Negli anni 80/90 nelle nostre nuove ,a parte le soste e qualche chiodo di segnavia tiri interi risultavano così ad occhi frettolosi sprotetti,si faceva un ovvio ma faticoso uso di nuts e simili per un ottica e etica che purtroppo ora per molti e’ senza significato.
La mancanza di un regolamento ,di un arbitrato e regola fissa è fra le bellezze e i motivi che mi hanno avvicinato e fatto innamorare di questo non-sport, è questo secondo me quello che rende insondabile e misterioso se non unico l alpinismo;l assenza di tavole comanamentali!Questo risvolto fa sentire pero’ purtroppo libero chiunque di lasciare un proprio segno giusto o sbagliato che sia anche sopra ad altri.
Mi associo totalmente al commento 3 di Carlo.Concludo dicendo che la O nel titolo potrebbe diventare E con le dovute cure e cautele come è auspicabile fare con ciò che si ama di più…in questo caso la montagna e le sue meraviglie ed emozioni racchiuse dentro le pareti.
Una domanda che bisognerebbe porre ai “primi salitori” è: hai chiesto il permesso a qualcuno?
No, perché se il “patrimonio” è di tutti, c’è da chiedersi perché uno lo ha utilizzato pretendendo in seguito che tutti poi seguissero le sue regole di uso: insomma creando la religione del primo salitore.
Tolte alcune vie veramente nuove, vie che per stile, arroganza, visione, forza hanno segnato nuovi inizi, indicato nuove possibilità- e credo non ce ne siano molte, come non sono molti i capolavori musicali, letterari e pittorici – le altre spesso sono come i quadri seriali che tappezzato le pinacoteche: noiose riproduzioni poco più che scolastiche.
Ora, poiché c’è meno roccia che tela o carta , proporrei una visione più laica delle mille salite tutte uguali, un approccio più modesto anche dei salitori: insomma non tutte le liste della spesa sono poesie.

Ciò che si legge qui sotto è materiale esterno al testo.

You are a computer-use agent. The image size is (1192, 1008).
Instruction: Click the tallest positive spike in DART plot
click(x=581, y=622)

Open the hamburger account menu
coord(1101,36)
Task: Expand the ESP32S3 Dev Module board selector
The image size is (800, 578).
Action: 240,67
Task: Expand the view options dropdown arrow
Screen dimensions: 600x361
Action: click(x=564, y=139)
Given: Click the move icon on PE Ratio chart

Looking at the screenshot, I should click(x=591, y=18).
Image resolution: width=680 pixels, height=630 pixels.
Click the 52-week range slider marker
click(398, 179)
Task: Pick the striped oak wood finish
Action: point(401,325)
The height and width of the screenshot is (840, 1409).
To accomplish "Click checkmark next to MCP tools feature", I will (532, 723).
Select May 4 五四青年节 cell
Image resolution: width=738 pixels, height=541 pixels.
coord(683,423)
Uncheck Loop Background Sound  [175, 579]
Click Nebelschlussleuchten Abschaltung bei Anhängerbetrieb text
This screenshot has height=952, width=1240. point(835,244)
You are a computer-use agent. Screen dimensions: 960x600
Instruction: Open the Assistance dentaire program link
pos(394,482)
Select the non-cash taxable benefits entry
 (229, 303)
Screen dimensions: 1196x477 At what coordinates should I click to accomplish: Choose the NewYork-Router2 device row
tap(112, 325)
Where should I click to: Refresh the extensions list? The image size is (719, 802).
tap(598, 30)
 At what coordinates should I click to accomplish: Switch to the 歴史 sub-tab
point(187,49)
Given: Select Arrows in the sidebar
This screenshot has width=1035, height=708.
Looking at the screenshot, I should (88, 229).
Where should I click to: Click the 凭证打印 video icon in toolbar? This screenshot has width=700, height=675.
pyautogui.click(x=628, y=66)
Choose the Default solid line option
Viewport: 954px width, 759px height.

Questo approccio più critico è modesto sarà inascoltato per via del fatto che in questo ambiente impera il culto dei morti – non della memoria di coloro che non ci sono più – ma della contemplazione egotica, della proiezione di se in un futuro dalle dimensioni ridicole.
Insomma fate le vostre autocelebrative ascensioni ma poi basta: è tempo che i morti seppellisce i loro morti, oppure vivi e lascia vivere.
io personalmente credo che l’approccio dei primi salitori faccia parte integrante di ogni via. Se i primi salitori sono stati dei chiodatori a manetta, la via nasce così e così rimarrà. Se, invece, la via nasce con altri presupposti, cioè in parole semplici “poco protetta”, dovrebbe rimanere tale per sempre: chi la vorrà affrontare dovrà riconoscersi nella stessa filosofia dei primi salitori, altrimenti si rivolga ad altri vie di arrampicate. Il patrimonio alpinistico è tale, cioè è una ricchezza culturale prima ancora che tecnica, proprio perché è diversificato. Chiodare tutto nell’ottica della sicurezza dei ripetitori significherebbe far diventare “tutte uguali” le vie e questo riduce la ricchezza del patrimonio alpinistico.
In ambito alpinistico la parola etica subisce una deformazione riduttiva come la parola alpinismo: l’etica dell’alpinismo sarebbe in realtà un sistema di regole da rispettare nello sport dell’arrampicata. Come nello sci nel calcio o nel ciclismo, per esempio.
Se l’alpinismo diventa uno sport, agonistico s’intende, cioè una forma di alienazione che al rapporto con la montagna sostituisce la ricerca della prestazione tecnica, non ha più senso parlare di etica. L’etica dovrebbe condurre al contrario al rifiuto dello sport e proporre valori alternativi nel rispetto dell’ambiente naturale e dei sentimenti umani. Il sentimento della bellezza soprattutto.